I have grown increasingly appreciative of the layers, tensions and humour of Joan Aiken’s YA and children’s books through the 25-odd years that I have been reading them. The couple of adult books of hers I’ve read have by contrast seemed pretty standard psychological thrillers – as if the landscapes of childhood and adolescence offered more scope for her wild, dark and lilting imagination. Her most famous series are probably the “Arabel and Mortimer” books for young readers (Mortimer is a raven who only says “nevermore” and Arabel is a spritely six-year-old) and the Wolves of Willoughby Chase sequence (also referred to as the “Dido” books), starring the intrepid urchin Dido Twite in an alternative-history-somewhat-steampunk Regency-ish era. Dido’s adventures span the globe as she outwits various sinister governesses and kidnappers and Hanoverian plotters (in this world England is ruled by good Stuart kings) and deserve whole reviews of their awesomeness, but here I will review my rereading of A Goose on Your Grave: Stories of Horror, Suspense and Fantasy.

The collection as a whole feels cohesive; there are recurring themes such as time travel, the capabilities of the human mind to create and accept the extraordinary, a love of animals, particularly cats, and odd things in science and nature. Motifs from Aiken’s entire YA and children’s oeuvre are touched upon, such as the problems and inadequacies of well-meaning bureaucrats when it comes to children’s welfare and different ways of escaping from and revenge on oppressive guardians (of all ages) and systems (from schools to societies). Within Goose on Your Grave, an image from one story occasionally resurfaces in another; in “The Old Poet” our suspicions as to why the rowan tree was significant for the one-eyed stranger in “Snow Horse” are confirmed. (“The Old Poet,” by the way, about a young college student encountering an unexpected element of his great-grandfather’s legacy, satirises the literary establishment with sardonic glee and contains one of the most surprising pieces of poetry criticism I’ve come across: “I did read the lyrics, on the plane going to Heathrow. They were very lyrical but quite dry–half Coke, half lemon. (71)) Mythology and modernity mingle with the Gothic and the traditionally ghostly to occasionally surreal effect. Few of the stories end happily; some end on a note of ambiguity and some downright sadly. Aiken has a bleak vision and an icy pen at times; she skewers the pretensions of the type of boys who casually torment their fellows, leaving no visible marks, in the name of good clean boyish hi-jinks in “The Blades,” for example, and excessive psychological jargon without actual insight in “Aunt Susan” (a startlingly grownup tale in the vein of Roald Dahl’s cruellest). “Potter’s Grey” subverts the idea of “rose-coloured glasses” in an extreme way, and “The Last Specimen” is delightfully English and gently sorrowful – but I can’t say why without spoilers.

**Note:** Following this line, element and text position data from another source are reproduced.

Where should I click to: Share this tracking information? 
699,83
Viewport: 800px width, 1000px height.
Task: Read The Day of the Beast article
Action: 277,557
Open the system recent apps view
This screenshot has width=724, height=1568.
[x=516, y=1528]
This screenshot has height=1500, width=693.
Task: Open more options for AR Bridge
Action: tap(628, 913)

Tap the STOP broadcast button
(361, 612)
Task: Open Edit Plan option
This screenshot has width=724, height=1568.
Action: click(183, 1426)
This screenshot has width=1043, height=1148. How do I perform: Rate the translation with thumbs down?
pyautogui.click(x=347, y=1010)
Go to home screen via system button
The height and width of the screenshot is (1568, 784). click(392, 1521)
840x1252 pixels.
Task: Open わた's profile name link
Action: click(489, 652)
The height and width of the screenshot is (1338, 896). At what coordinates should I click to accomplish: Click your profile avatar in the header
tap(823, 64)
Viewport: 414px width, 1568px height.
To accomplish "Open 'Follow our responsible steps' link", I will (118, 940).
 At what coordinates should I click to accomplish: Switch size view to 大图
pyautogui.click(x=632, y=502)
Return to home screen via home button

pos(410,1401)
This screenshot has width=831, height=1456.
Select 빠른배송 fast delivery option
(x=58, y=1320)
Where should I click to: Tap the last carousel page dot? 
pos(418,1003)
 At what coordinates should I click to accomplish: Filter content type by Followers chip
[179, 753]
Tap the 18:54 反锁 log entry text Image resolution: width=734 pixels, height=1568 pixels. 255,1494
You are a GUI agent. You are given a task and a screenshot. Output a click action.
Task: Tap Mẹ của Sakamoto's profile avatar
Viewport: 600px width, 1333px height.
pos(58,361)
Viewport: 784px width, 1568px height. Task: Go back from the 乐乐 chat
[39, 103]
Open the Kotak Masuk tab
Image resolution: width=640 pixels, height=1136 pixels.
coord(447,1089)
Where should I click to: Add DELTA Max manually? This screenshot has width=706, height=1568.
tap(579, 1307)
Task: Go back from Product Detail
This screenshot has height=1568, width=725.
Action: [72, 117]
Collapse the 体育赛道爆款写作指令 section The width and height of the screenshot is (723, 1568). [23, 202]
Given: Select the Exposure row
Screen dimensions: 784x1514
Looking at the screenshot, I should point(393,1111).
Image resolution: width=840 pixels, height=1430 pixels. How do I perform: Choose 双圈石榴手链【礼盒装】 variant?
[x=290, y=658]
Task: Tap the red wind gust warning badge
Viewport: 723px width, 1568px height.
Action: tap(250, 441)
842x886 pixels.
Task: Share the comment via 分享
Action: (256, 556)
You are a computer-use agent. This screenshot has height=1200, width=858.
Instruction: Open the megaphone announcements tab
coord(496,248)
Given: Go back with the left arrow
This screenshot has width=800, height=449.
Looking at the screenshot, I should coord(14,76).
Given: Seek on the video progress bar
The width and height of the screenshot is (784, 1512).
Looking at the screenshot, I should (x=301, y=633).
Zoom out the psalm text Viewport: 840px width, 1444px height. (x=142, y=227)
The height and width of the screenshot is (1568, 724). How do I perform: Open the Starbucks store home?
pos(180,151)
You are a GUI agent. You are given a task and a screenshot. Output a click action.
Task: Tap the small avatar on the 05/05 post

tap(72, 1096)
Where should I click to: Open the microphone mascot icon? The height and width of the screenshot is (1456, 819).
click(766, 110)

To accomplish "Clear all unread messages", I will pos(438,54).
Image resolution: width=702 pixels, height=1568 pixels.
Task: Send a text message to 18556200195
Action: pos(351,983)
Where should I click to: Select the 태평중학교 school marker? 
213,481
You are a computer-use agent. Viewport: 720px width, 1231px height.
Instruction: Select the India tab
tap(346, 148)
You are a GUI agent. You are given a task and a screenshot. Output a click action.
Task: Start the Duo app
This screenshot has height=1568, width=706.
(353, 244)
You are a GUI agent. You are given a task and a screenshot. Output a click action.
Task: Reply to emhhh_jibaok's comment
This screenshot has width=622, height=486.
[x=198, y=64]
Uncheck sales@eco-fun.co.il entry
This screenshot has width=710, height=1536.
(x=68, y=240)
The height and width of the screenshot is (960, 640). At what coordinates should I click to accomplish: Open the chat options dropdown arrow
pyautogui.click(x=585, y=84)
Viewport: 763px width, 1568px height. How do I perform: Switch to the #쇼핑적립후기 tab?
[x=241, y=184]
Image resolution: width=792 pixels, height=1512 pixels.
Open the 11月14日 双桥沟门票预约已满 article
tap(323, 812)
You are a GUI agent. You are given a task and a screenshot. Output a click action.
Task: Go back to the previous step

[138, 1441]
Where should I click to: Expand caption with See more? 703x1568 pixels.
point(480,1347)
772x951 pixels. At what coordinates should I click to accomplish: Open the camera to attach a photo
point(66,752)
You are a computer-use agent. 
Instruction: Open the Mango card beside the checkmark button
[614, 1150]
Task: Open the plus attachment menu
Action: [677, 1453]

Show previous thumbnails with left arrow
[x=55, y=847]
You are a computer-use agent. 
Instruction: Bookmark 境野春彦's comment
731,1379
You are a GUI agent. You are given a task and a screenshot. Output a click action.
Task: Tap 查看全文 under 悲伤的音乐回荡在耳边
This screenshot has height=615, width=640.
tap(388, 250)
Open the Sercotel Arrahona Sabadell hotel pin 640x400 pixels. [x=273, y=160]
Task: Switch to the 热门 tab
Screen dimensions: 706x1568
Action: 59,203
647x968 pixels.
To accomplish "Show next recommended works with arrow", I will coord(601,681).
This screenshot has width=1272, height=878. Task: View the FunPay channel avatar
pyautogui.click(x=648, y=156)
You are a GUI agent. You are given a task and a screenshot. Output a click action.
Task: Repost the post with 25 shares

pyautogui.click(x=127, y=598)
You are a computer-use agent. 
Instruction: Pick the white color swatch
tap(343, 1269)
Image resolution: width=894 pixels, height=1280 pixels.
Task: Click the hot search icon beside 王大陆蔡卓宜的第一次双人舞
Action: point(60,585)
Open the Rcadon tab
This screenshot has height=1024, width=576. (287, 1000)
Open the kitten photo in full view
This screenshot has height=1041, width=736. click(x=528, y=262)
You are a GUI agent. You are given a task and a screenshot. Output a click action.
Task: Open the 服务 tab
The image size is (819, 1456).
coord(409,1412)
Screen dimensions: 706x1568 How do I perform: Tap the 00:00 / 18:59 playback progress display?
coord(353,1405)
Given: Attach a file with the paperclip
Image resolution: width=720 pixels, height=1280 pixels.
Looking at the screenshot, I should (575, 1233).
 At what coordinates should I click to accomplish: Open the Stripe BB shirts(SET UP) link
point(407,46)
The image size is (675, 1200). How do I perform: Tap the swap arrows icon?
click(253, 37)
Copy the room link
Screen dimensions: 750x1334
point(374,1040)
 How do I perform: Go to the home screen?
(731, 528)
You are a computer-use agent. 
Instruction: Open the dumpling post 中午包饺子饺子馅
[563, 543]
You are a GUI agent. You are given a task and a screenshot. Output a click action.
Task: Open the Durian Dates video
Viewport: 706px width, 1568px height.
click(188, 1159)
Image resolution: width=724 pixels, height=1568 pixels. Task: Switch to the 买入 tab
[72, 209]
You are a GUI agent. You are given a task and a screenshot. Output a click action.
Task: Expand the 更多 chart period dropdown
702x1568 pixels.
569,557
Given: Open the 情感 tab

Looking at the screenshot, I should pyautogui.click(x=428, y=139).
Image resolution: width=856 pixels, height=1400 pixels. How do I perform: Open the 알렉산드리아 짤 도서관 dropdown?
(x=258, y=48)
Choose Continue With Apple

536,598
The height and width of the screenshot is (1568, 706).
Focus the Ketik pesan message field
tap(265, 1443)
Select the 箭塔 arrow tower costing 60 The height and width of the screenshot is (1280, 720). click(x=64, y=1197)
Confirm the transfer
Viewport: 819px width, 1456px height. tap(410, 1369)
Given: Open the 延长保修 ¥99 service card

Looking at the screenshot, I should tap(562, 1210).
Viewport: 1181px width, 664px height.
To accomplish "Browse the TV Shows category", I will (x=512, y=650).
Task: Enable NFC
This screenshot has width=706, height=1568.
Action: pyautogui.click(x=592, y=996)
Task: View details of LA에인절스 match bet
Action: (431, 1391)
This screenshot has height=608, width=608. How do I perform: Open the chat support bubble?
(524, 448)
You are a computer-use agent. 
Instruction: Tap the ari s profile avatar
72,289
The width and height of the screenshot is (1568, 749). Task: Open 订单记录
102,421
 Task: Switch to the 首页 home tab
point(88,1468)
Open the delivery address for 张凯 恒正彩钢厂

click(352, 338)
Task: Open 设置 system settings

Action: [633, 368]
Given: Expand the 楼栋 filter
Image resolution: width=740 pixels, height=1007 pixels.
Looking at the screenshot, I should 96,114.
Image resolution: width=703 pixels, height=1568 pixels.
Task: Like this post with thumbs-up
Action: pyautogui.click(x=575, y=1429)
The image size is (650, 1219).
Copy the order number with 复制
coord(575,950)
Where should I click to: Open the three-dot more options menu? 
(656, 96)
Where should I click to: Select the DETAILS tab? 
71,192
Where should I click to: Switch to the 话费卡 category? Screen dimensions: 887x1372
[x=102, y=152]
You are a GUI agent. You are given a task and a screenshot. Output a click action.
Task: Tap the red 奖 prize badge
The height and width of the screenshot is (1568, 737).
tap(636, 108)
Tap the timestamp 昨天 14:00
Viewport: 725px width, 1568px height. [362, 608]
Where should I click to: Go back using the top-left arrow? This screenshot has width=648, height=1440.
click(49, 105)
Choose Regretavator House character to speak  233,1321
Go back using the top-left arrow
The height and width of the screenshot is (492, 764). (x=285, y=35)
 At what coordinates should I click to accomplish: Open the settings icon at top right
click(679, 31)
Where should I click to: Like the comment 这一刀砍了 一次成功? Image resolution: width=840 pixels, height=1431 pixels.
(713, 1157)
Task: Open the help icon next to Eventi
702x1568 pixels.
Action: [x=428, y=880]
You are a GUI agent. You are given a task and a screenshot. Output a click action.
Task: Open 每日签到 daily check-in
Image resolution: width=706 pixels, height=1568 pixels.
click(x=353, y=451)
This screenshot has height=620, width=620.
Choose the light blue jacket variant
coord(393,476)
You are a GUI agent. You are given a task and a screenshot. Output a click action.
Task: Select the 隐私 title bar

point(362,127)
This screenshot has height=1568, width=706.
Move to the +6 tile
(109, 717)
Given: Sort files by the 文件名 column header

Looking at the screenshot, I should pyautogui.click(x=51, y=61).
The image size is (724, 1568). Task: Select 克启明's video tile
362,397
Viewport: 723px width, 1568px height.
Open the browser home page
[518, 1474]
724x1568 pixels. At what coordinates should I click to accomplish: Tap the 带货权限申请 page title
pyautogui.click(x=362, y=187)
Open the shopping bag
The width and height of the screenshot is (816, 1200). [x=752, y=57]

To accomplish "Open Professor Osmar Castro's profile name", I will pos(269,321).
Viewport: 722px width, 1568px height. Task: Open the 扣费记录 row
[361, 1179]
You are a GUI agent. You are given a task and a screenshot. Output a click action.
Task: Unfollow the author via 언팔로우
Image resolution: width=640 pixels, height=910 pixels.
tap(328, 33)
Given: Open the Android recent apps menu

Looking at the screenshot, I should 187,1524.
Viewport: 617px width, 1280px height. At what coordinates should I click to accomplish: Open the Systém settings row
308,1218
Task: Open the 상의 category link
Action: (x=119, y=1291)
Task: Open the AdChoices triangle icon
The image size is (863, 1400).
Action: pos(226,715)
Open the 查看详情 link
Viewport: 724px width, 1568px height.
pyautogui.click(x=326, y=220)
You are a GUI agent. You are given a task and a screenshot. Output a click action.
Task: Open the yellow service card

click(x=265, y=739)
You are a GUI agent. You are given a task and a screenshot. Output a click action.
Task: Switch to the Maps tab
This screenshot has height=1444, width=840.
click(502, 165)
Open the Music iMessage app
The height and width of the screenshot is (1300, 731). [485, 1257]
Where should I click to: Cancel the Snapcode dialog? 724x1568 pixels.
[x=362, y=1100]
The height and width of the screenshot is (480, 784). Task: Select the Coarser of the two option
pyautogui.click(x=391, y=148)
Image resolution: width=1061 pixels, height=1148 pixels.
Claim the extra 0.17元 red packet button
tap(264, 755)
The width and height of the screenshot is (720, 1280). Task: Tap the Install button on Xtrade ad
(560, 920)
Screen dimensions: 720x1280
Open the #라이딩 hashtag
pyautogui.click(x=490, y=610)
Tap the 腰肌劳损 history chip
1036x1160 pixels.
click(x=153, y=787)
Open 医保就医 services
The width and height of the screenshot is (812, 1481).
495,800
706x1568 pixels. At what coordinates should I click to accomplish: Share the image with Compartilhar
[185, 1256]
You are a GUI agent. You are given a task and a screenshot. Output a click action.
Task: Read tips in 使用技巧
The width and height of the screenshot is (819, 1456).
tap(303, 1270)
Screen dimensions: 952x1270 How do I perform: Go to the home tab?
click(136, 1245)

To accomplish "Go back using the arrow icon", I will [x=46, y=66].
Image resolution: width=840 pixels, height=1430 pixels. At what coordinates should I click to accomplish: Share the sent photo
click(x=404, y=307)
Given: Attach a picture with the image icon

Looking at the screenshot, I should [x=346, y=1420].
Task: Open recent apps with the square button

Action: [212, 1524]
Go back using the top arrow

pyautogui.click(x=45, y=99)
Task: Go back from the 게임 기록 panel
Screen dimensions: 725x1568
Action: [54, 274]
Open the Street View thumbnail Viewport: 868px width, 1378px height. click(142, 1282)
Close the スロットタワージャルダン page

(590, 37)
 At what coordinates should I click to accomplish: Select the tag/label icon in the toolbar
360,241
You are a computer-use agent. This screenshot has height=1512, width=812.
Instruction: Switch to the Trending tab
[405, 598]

I would perhaps have to say that Bundle of Nerves (which I would recommend to any fans of Neil Gaiman’s Smoke and Mirrors) is my favourite from her “supernatural” story collections, but Goose on Your Grave is still very good. While the sequence shows occasional flashes of the homeliness and comfort that pervade her work for slightly younger readers (although even into these the eerie and tragic are occasionally allowed to enter), the overall sense of Goose on Your Grave is decidedly and deliciously unheimlich.
“But I hadn’t enough money to pay for the return ride, so I thanked the boatman, hoisted my pack, and set off through trees to the dimly glimpsed mansion.

As I drew near I could hear the sound of the chain saw: a malevolent, high-pitched shriek. The sound was ominous in those terribly silent woods. The trees were enormous. Under them grew a little grass, thin and moss-infested, like the sparse dandruffy hairs on an old man’s head. There was a kind of path, and then a smallish open space. Beyond it I could see a side of the house, with a terrace and a row of windows; opposite the house lay the shore of the loch, which curved round here in a small bay. On the rocky shoreline grew a huge tree: it spread out like a hand, not a single trunk but about six of them, grey and smooth fingers reaching upwards. ” (“The Old Poet,” 73).

Joan Aiken. A Goose on Your Grave. London: Lions Teen Tracks, 1987.

Note: Aiken was very prolific, and wrote for all ages. The website for her books gives some idea of which series are suitable for which age group.